Sąd Apelacyjny w Warszawie
28.05.2020
I ACa 397/18
mBank umowa z 2008r. jest NIEWAŻNA
Apelację składali kredytobiorcy od wyroku I C 226/17
Z uzasadnienia ustnego.
Interes prawny w powództwie o ustalenie jest uzasadniony. Można oczywiście wytoczyć dalej idące powództwo o zapłatę, jednak jeśli ono nie rozstrzygnie wszelkich wątpliwości strony powodowej, to nie można mówić, że interes prawny realizuje się w powództwie o zapłatę.
Biorąc pod uwagę rozliczenie kondykcyjne interes po stronie powódki występuje. Powódka mogłaby żądać wszystkich wpłat na rzecz pozwanego ale wówczas sąd orzekłby w sentencji co do żądania zapłaty, co powodowałoby wytaczanie kolejnych procesów cząstkowych.
Powództwo o ustalenie najpełniej zrealizuje wszystkie interesy powódki i wyjaśni jej sytuację na przyszłość czy ma spełniać świadczenia jakich domaga się strona pozwana, czy ich zaprzestać powołując się na orzeczenie sądu.
Nie zachodziła nieważność umowy w związku z art. 69 pb. Waluta kredytu została wyraźnie określona w złotych. Spłata rat następowała w złotych, zabezpieczenie, ubezpieczenie, ramy egzekucji. Odniesienie do franków stanowiło tylko formę waloryzacji świadczenia kredytu przyznanego powódce. Bank udostępnił powódce kwotę w złotych, która następnie została zwaloryzowana wg kursu CHF po cenie kupna i przede wszystkim wyznaczała wysokość rat, przeliczanych na złote po kursie sprzedaży.
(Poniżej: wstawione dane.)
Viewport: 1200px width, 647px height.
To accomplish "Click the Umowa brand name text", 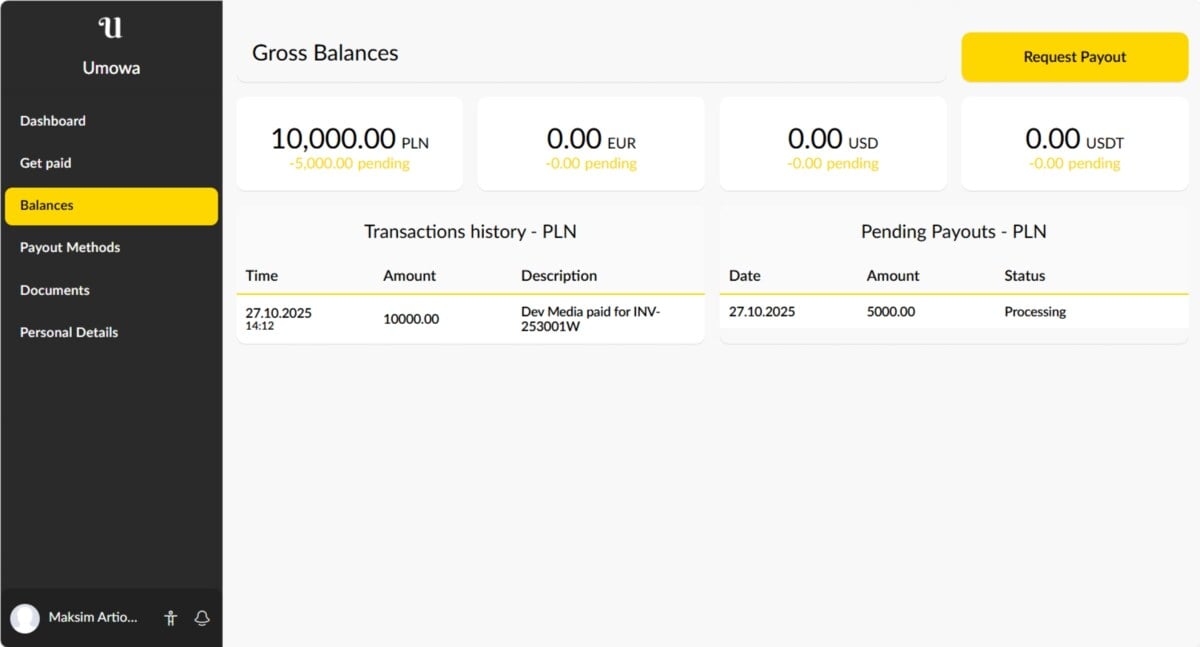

Zastosowanie tego mechanizmu w związku ze zmianami kursu walut mogło prowadzić do obciążenia kredytobiorcy obowiązkiem zwrotu kapitału o innej wartości rynkowej niż pierwotnie przekazana do korzystania, to SA uważa, że tego rodzaju rozwiązanie nie przekracza granic swobody umów określonej w art. 353 1 kc.
Taki pogląd znajduje potwierdzenie w orzeczeniach SN. Waloryzowanie kwoty kredytu nie było wykluczone w świetle art. 385 1 kc. Zmiany pb. z 2011r. potwierdzały dopuszczalność takiej praktyki, choć art. 69 pb. wprost do kredytów denominowanych i indeksowanych w dacie zawarcia umowy się nie odwoływał. Nowelizacja ta wprowadziła nowe rozwiązania do umów zawartych przed wejściem w życie ustawy ale do jeszcze nie spłaconej części kredytu.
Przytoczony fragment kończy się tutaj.